Try it »
Copy each line below in which the string "from" appears.

Study material »
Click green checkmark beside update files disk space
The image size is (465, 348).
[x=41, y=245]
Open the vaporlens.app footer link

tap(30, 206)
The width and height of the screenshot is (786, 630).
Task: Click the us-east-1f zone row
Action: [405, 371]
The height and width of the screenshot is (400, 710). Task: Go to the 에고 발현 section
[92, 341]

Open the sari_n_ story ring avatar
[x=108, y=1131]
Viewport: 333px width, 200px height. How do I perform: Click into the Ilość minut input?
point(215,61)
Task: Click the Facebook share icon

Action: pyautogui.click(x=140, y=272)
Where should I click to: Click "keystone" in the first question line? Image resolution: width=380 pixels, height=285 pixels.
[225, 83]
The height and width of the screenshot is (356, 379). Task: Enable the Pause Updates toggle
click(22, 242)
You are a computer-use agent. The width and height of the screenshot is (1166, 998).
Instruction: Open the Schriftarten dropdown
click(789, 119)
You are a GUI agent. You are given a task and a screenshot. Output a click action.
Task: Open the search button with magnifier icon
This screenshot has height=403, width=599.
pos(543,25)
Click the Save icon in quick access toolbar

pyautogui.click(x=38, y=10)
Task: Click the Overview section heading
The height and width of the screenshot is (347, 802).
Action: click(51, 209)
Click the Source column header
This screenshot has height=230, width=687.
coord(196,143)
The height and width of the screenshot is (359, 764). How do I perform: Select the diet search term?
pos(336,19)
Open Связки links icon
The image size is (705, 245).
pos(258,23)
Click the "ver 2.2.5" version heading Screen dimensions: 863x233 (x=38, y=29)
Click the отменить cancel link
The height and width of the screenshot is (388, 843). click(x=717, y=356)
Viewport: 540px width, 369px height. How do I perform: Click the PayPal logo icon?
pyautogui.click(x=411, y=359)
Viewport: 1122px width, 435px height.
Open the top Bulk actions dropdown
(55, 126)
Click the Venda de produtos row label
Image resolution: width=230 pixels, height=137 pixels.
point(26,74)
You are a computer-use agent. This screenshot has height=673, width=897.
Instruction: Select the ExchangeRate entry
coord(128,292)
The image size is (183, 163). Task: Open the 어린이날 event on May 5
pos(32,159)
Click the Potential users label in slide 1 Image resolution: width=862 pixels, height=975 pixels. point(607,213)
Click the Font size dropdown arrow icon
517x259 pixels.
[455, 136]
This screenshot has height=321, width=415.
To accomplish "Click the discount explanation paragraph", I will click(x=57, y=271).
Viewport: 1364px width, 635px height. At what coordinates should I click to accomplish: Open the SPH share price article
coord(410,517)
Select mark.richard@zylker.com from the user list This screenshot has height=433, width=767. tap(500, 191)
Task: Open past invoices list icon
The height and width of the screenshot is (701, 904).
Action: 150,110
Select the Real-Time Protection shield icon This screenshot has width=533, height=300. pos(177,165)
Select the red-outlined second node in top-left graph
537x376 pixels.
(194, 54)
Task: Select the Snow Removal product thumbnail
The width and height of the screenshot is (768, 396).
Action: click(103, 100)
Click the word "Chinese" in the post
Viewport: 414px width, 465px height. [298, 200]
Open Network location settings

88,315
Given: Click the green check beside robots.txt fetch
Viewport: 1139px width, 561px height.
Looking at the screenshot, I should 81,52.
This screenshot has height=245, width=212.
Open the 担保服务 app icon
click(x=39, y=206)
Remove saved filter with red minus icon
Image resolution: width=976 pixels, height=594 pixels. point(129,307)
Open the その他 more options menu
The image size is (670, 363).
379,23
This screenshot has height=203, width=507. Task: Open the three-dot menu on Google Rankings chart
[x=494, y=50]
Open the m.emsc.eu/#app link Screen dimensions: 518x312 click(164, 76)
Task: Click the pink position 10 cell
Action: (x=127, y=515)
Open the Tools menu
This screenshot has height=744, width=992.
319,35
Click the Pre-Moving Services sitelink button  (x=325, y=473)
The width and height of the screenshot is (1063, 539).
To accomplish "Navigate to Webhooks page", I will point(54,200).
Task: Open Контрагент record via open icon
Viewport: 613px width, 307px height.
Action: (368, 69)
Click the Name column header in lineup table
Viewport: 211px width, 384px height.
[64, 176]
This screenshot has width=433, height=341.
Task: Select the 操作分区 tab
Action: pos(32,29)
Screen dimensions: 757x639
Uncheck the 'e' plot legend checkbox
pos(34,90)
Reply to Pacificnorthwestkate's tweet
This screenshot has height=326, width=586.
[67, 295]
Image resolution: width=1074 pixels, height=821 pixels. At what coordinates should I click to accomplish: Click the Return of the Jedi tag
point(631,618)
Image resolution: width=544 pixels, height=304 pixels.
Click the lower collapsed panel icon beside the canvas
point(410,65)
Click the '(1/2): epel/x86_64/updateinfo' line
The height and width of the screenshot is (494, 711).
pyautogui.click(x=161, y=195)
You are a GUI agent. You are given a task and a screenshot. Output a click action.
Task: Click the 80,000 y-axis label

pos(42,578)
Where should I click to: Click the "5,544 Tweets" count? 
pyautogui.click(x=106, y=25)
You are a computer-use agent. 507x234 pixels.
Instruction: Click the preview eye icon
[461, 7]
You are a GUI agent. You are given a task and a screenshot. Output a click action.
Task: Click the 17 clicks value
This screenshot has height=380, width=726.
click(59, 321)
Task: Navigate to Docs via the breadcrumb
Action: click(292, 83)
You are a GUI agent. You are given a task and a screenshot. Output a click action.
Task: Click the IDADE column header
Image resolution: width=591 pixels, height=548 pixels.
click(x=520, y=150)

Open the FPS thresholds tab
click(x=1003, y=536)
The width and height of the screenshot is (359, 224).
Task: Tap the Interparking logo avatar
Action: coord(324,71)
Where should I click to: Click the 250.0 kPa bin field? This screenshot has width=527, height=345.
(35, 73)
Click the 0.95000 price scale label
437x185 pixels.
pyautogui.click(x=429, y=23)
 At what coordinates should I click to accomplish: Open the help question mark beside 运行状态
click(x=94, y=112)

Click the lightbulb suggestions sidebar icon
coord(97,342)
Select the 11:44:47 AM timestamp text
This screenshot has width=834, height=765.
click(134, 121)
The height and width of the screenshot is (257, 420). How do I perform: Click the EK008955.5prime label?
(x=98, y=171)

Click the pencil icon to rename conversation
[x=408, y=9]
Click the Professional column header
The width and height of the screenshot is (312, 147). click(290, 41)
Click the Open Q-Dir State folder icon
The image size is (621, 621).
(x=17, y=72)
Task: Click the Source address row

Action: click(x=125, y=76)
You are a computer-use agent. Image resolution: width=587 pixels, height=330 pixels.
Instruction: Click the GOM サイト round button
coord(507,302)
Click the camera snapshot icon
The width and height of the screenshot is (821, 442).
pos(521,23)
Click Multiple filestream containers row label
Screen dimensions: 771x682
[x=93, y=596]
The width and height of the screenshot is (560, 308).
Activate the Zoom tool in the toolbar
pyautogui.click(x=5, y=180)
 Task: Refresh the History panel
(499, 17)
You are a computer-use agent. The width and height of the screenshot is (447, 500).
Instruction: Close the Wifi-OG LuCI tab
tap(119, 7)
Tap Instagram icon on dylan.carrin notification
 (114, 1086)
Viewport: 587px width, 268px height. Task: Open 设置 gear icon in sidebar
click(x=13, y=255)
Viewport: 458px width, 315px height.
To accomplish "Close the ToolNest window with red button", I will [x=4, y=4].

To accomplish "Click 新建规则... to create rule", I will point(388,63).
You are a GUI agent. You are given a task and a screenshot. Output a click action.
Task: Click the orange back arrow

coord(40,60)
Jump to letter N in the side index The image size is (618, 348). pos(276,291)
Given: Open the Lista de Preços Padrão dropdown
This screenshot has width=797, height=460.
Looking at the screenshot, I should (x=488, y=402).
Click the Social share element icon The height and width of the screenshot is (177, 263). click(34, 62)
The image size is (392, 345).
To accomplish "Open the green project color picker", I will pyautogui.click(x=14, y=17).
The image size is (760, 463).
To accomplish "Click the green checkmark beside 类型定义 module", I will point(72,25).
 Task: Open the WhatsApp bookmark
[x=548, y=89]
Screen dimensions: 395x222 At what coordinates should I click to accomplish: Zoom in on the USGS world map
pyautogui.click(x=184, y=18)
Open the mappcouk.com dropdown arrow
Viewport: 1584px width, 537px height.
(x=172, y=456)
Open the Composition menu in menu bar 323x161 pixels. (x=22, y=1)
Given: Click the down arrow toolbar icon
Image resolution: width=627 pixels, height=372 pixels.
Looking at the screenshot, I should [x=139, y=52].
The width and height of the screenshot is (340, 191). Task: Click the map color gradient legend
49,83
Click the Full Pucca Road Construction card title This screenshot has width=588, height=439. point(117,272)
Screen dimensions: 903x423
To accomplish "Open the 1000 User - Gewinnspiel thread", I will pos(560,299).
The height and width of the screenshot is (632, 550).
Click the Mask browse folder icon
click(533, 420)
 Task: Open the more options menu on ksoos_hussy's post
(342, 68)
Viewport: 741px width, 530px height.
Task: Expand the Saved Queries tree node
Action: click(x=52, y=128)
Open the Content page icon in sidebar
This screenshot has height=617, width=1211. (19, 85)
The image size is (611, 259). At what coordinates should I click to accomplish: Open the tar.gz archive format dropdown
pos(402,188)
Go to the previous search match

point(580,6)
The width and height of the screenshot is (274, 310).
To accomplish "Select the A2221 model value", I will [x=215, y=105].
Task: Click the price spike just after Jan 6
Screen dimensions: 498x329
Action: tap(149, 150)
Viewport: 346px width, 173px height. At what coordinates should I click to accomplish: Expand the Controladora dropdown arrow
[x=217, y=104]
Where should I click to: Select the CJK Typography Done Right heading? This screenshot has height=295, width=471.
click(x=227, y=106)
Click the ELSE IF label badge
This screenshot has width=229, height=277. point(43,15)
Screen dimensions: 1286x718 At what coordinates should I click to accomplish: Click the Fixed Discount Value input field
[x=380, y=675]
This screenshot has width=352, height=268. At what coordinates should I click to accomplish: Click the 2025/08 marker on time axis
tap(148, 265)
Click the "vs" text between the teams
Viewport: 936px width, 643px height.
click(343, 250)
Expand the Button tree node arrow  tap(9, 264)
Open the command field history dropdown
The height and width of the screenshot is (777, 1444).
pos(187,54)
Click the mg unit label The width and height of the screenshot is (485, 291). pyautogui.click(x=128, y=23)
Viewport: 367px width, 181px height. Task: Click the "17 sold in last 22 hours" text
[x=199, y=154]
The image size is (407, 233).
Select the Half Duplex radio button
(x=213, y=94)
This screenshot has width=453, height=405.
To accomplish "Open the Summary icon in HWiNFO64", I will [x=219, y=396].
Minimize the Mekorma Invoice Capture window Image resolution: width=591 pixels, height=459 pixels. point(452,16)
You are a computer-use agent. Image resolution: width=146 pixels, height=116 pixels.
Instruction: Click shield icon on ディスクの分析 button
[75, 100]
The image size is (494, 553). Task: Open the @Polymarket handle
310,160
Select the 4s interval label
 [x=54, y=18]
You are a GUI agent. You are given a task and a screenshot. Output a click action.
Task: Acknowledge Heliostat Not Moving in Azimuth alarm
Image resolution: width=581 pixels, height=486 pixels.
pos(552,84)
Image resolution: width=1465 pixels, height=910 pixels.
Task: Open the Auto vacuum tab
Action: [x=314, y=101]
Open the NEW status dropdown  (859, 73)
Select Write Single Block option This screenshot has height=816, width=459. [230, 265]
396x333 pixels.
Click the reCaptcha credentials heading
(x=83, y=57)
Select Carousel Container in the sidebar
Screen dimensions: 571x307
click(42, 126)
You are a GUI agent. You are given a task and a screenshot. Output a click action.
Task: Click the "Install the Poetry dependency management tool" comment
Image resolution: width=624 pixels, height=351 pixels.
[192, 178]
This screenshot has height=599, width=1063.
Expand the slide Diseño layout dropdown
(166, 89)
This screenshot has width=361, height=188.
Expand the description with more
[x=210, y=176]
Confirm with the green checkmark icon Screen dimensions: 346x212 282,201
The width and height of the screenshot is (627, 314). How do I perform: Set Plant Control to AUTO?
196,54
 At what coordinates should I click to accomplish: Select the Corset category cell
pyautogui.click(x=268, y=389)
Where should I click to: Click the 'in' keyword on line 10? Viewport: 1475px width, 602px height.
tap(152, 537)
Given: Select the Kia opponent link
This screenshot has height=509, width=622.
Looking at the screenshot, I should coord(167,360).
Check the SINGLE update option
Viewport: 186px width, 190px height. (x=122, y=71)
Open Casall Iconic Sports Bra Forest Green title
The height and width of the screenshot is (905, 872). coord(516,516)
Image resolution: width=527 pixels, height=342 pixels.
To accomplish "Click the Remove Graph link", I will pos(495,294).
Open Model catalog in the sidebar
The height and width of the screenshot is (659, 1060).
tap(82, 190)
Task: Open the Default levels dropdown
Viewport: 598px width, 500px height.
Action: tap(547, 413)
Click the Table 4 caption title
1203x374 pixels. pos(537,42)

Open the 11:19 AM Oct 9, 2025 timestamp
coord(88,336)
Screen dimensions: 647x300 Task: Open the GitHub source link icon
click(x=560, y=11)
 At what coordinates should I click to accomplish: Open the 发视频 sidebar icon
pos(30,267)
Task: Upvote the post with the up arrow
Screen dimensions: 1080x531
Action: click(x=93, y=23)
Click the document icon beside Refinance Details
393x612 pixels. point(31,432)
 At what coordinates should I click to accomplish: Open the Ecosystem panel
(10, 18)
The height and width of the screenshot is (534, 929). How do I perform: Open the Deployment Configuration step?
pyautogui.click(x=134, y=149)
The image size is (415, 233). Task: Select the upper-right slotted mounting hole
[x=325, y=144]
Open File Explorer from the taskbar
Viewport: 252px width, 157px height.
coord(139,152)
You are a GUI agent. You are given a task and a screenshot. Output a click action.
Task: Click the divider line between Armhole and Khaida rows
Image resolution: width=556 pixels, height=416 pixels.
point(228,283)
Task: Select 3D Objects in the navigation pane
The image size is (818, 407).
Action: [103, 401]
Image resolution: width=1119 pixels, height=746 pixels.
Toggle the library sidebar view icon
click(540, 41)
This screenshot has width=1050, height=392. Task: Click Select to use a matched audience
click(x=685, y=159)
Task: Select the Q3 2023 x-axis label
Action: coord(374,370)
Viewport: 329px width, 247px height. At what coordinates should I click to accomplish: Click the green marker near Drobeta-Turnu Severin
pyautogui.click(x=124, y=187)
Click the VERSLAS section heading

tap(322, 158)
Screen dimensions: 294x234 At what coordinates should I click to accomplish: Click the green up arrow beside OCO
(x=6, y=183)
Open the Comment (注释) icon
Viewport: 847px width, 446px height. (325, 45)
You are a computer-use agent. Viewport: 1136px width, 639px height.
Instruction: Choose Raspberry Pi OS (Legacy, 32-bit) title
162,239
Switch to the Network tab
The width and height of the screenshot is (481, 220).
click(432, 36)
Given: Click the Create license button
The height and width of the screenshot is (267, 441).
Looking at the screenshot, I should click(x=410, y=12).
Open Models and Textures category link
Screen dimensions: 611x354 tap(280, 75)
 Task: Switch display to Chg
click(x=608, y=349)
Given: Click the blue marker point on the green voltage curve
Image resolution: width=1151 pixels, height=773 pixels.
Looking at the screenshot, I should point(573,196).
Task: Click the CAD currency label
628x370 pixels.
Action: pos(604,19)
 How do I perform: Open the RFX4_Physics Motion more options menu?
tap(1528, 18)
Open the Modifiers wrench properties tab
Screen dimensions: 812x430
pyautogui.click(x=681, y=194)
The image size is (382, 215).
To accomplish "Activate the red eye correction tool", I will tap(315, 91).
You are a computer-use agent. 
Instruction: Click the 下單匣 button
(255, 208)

Solution to this problem »
Select mark.richard@zylker.com from the user list This screenshot has height=433, width=767. tap(500, 191)
Open File Explorer from the taskbar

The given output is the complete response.